The success of exploiting cucurbit[n]uril (CB[n])-based molecular recognition in self-assembled systems has sparked a tremendous interest in polymer and materials chemistry. In this study, polymerization in the presence of host-guest complexes is applied as a modular synthetic approach toward a diverse set of CB[8]-based supramolecular hydrogels with desirable properties, such as mechanical strength, toughness, energy dissipation, self-healing, and shear-thinning.
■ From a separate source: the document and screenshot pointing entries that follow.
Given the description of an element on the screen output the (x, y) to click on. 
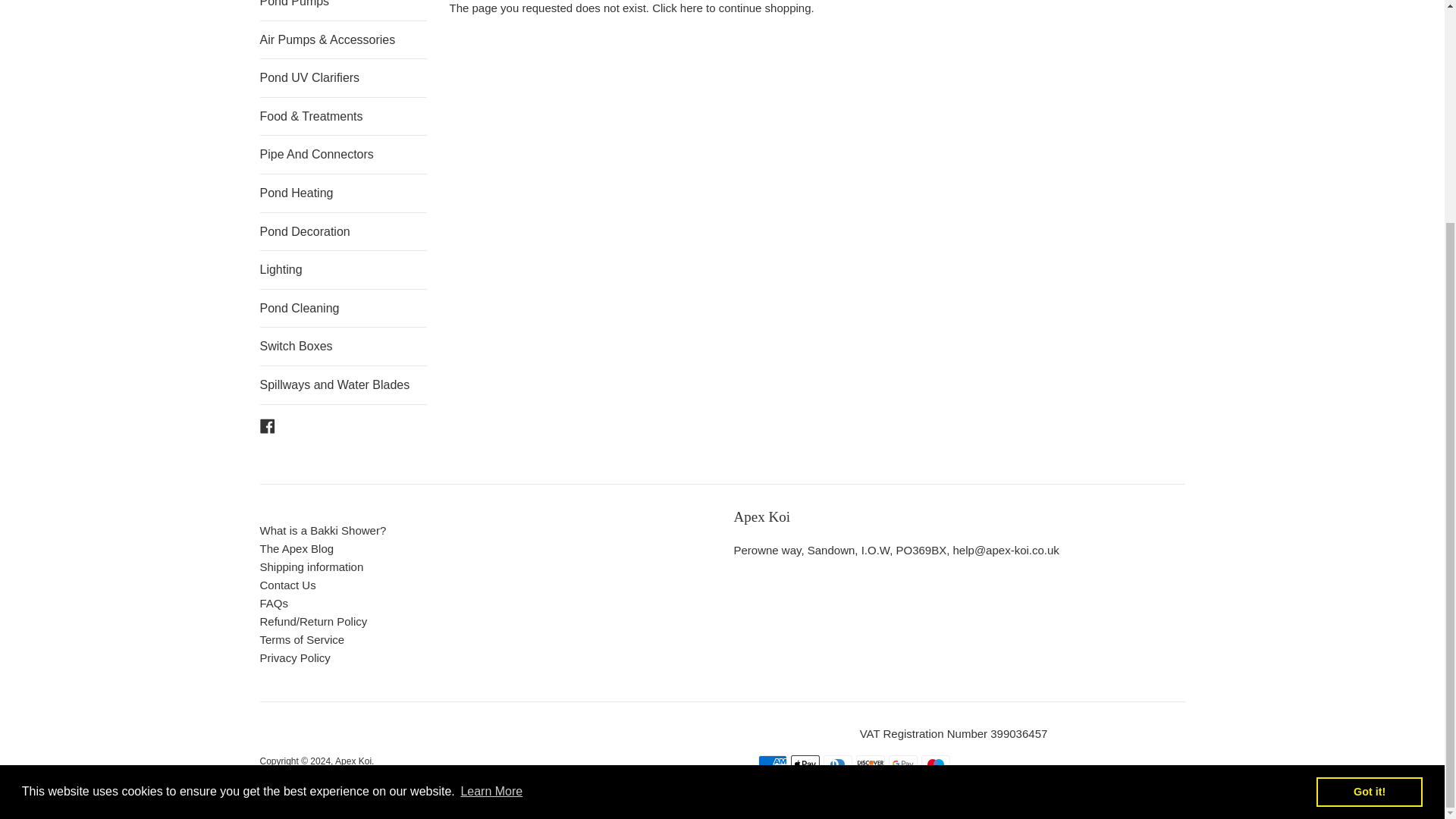
Apex Koi on Facebook (267, 424)
Got it! (1369, 494)
Contact Us (287, 584)
Diners Club (837, 764)
Pond Cleaning (342, 308)
Pipe And Connectors (342, 154)
Switch Boxes (342, 346)
Union Pay (905, 787)
Spillways and Water Blades (342, 385)
Mastercard (809, 787)
Maestro (934, 764)
Visa (938, 787)
Apple Pay (804, 764)
Pond Heating (342, 193)
What is a Bakki Shower? (322, 530)
Given the description of an element on the screen output the (x, y) to click on. 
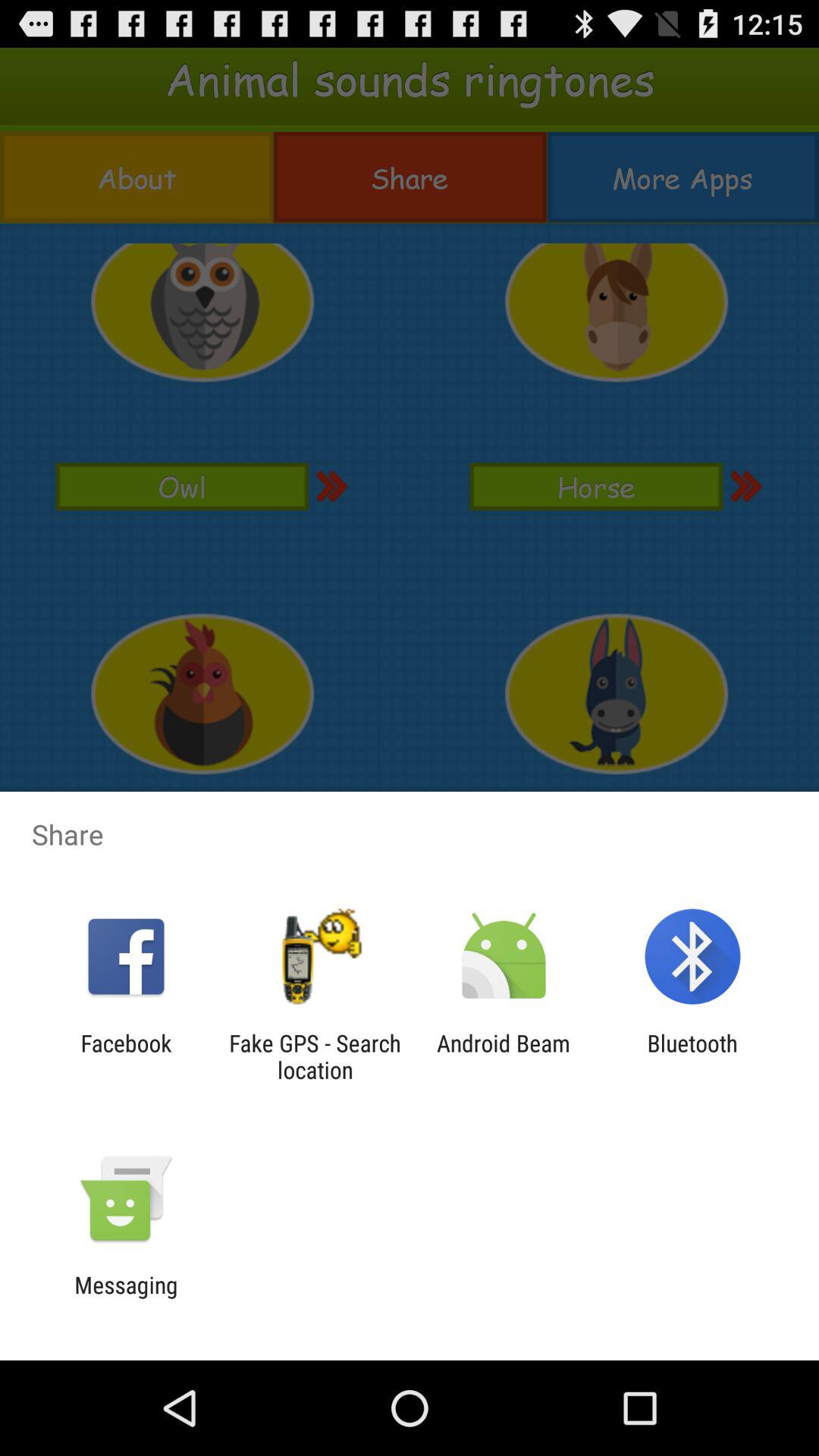
scroll until messaging item (126, 1298)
A range of vinyl monomers, including acrylamide-, acrylate-, and imidazolium-based hydrophilic monomers, could be easily incorporated as the polymer backbones, leading to a library of CB[8] hydrogel networks. This versatile strategy explores new horizons for the construction of supramolecular hydrogel networks and materials with emergent properties in wearable and self-healable electronic devices, sensors, and structural biomaterials. © 2017 The Authors. Journal of Polymer Science Part A: Polymer Chemistry Published by Wiley Periodicals, Inc. J. Polym. Sci., Part A: Polym. Chem. 2017, 55, 3105–3109. © 2017 The Authors. Journal of Polymer Science Part A: Polymer Chemistry Published by Wiley Periodicals, Inc.